Single by Alessia Cara

from the album The Pains of Growing
- Released: October 5, 2018
- Recorded: May 2017
- Genre: Electropop
- Length: 3:19
- Label: Def Jam
- Songwriters: Alessia Caracciolo; Andrew Wansel; Warren Felder;
- Producer: Pop & Oak

Alessia Cara singles chronology
| "Growing Pains" (2018) | "Trust My Lonely" (2018) | "Let Me Down Slowly" (2019) |

Music video
- "Trust My Lonely" on YouTube

= Trust My Lonely =

"Trust My Lonely" is a song by Canadian singer and songwriter Alessia Cara, released as the second single from her second studio album, The Pains of Growing on October 5, 2018. It was produced by Pop & Oak and lyrically concerns moving on from a relationship. The song peaked at number 55 on the Canadian Hot 100.

==Composition==
"Trust My Lonely" is a pop track with elements of reggae featuring "plinking" synthesizers that lyrically concerns moving on from a relationship. iHeart Media wrote that the song "has lyrics that bounce between being hurt by a former partner and finding the strength to move on." Cara told Billboard that "When I initially wrote that song, I wrote it because of my insecurities.
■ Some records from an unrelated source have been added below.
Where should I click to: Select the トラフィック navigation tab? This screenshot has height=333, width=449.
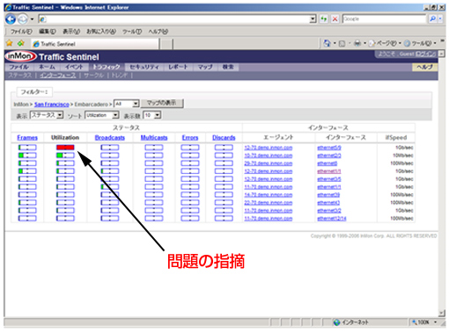(107, 67)
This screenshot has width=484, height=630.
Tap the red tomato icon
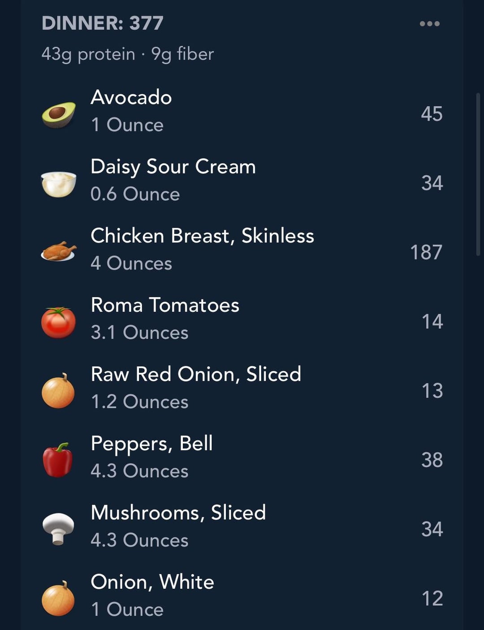coord(59,322)
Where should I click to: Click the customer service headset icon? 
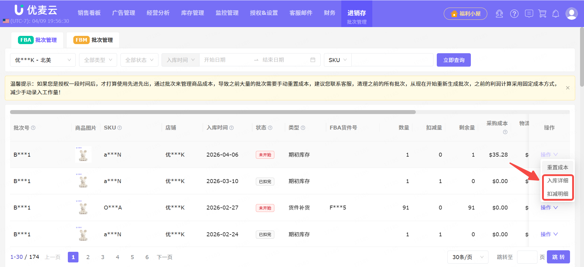point(499,14)
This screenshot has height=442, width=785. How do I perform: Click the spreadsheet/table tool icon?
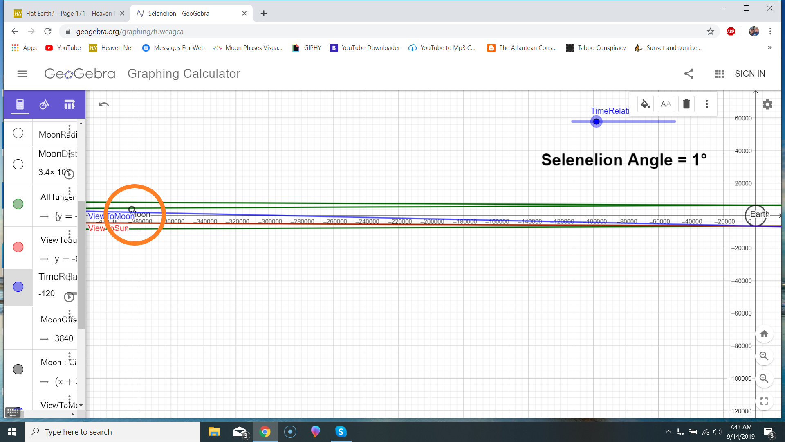69,104

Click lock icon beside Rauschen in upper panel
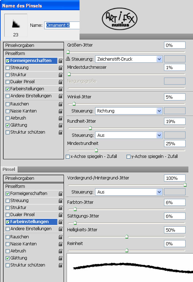(x=60, y=104)
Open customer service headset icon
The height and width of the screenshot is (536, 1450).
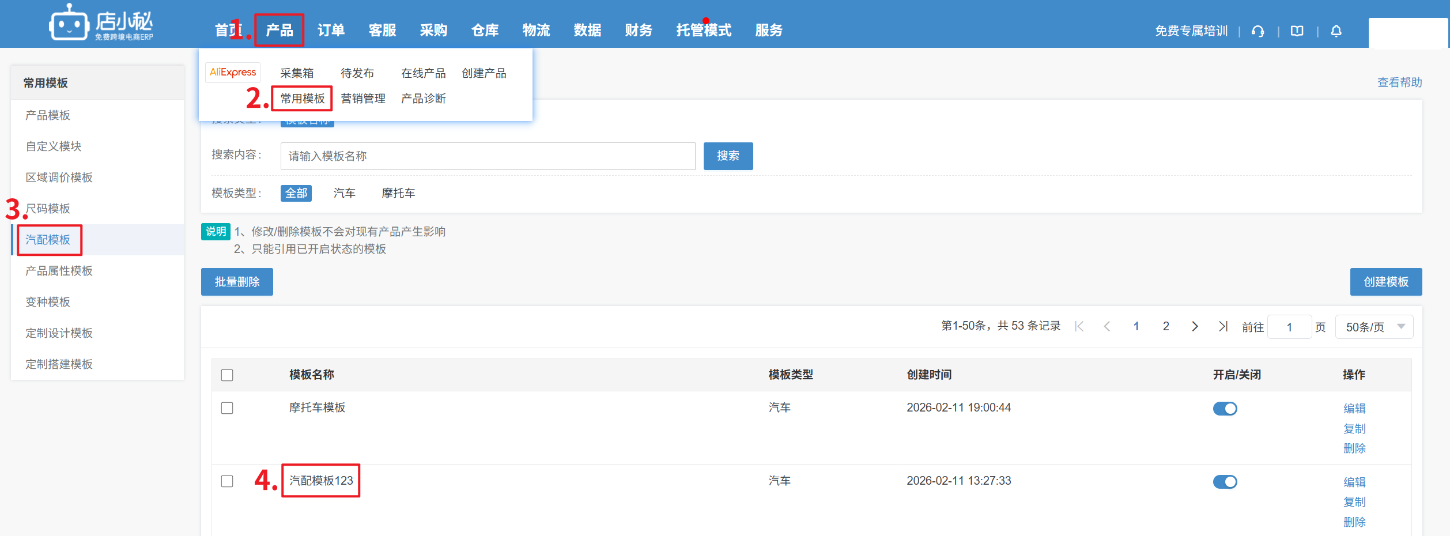click(1258, 31)
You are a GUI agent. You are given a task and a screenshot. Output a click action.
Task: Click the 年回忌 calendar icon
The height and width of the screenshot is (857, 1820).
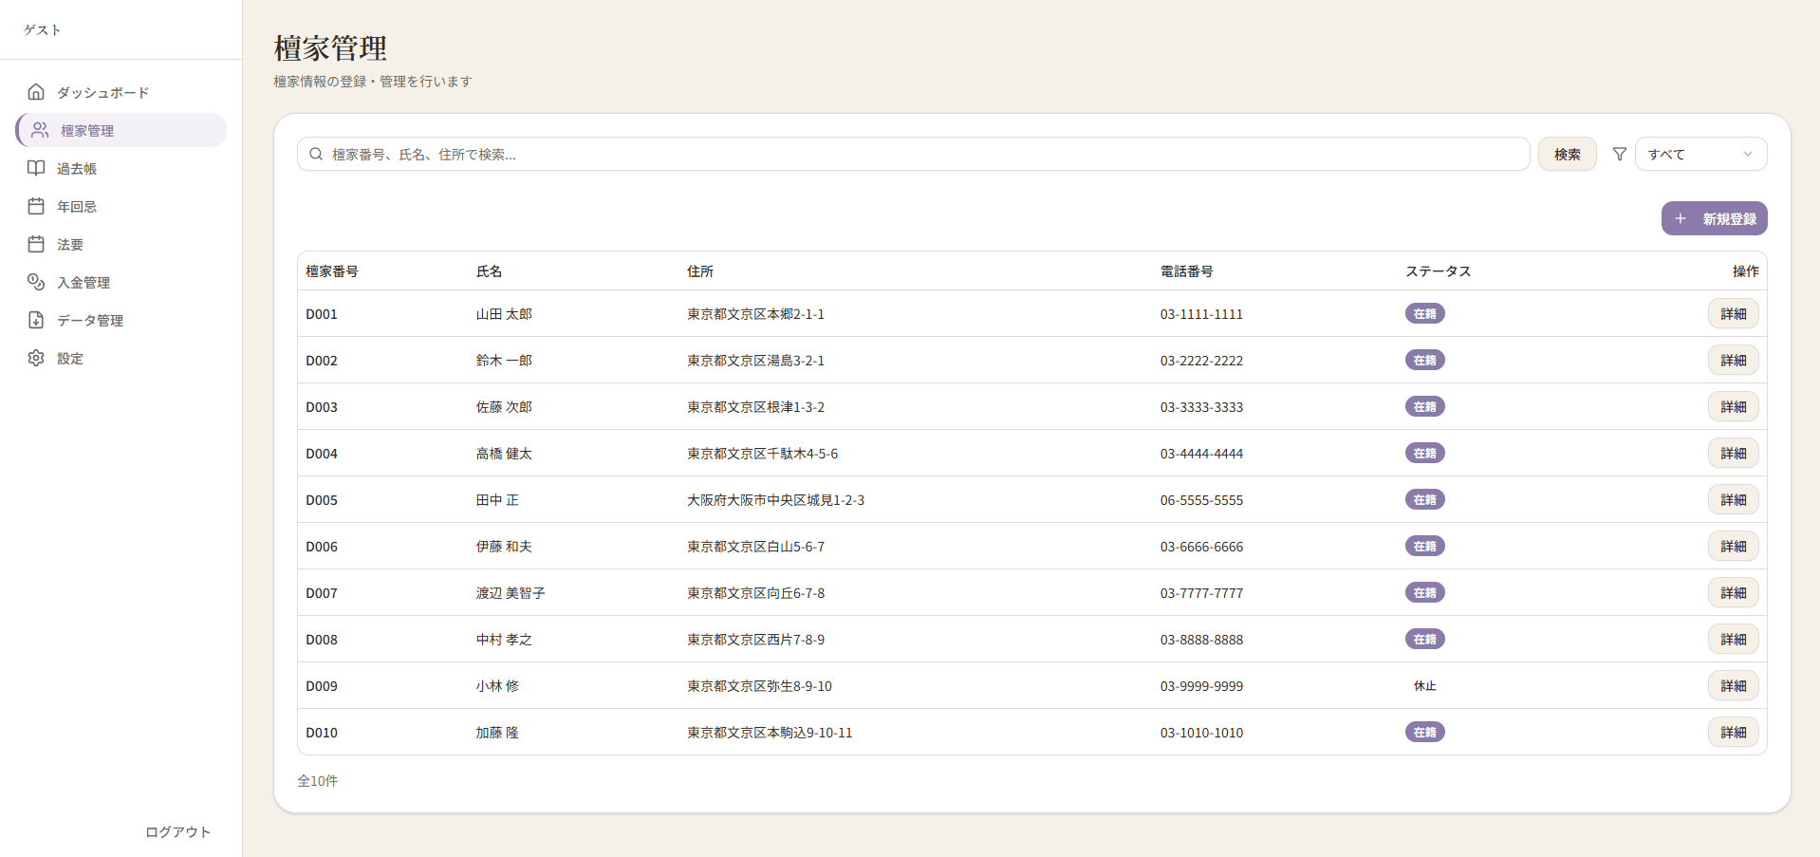(36, 206)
I think a lot of people, we become comfortable in our misery or comfortable in a relationship that may be bad for us. This song was just a reminder for me and for everyone to just trust yourself and let go of things don't serve you in a positive way, especially your heart and your soul."

The song was written by Alessia Cara, Warren Felder, and Andrew Wansel. Recorded in May 2017, it was one of five songs on The Pains of Growing that was produced by the duo Pop & Oak, who had previously produced Cara's breakout hit, "Here."

==Critical reception==
Ryan Reed of Rolling Stone called the song "self-empowered" and judged it to be about Cara "crav[ing] independence". Julia Lennox of ET Canada characterized its lyrics as "empowering" and called it "groovy" with "trendy trap beats". Variety labelled it a "breakup song".

==Music video==
A music video was released for the track featuring Cara dancing in a variety of settings, including on a beach and in a field, as well as in front of a number of colored backgrounds, which Rolling Stone deemed "playful, colorful" and "lighthearted". In the video, Cara is wearing the same oversize suit as she did in the music video for her previous single, "Growing Pains." Regarding the suit, she said during a September interview on the Today Show that "It's like an artistic way of symbolizing the idea of growing up [...] Sometimes you kind of feel like you're drowning and you feel like you're not ready for the roles life throws at you, so this was my way of symbolizing it in an artistic way."

==Charts==

Weekly chart performance for "Trust My Lonely"
| Chart (2018–19) | Peak position |
|---|---|
| Canada Hot 100 (Billboard) | 55 |
| Canada AC (Billboard) | 9 |
| Canada All-Format (Billboard) | 11 |
| Canada CHR/Top 40 (Billboard) | 8 |
| Canada Hot AC (Billboard) | 9 |
| New Zealand Hot Singles (RMNZ) | 25 |
| US Adult Pop Airplay (Billboard) | 31 |
| US Dance Airplay (Billboard) | 21 |
| US Dance Club Songs (Billboard) | 6 |
| US Pop Airplay (Billboard) | 25 |

==Certifications and sales==

Certifications for Trust My Lonely
| Region | Certification | Certified units/sales |
| Brazil (Pro-Música Brasil) | Gold | 20,000^{‡} |
| Canada (Music Canada) | Gold | 40,000^{‡} |
^{‡} Sales+streaming figures based on certification alone.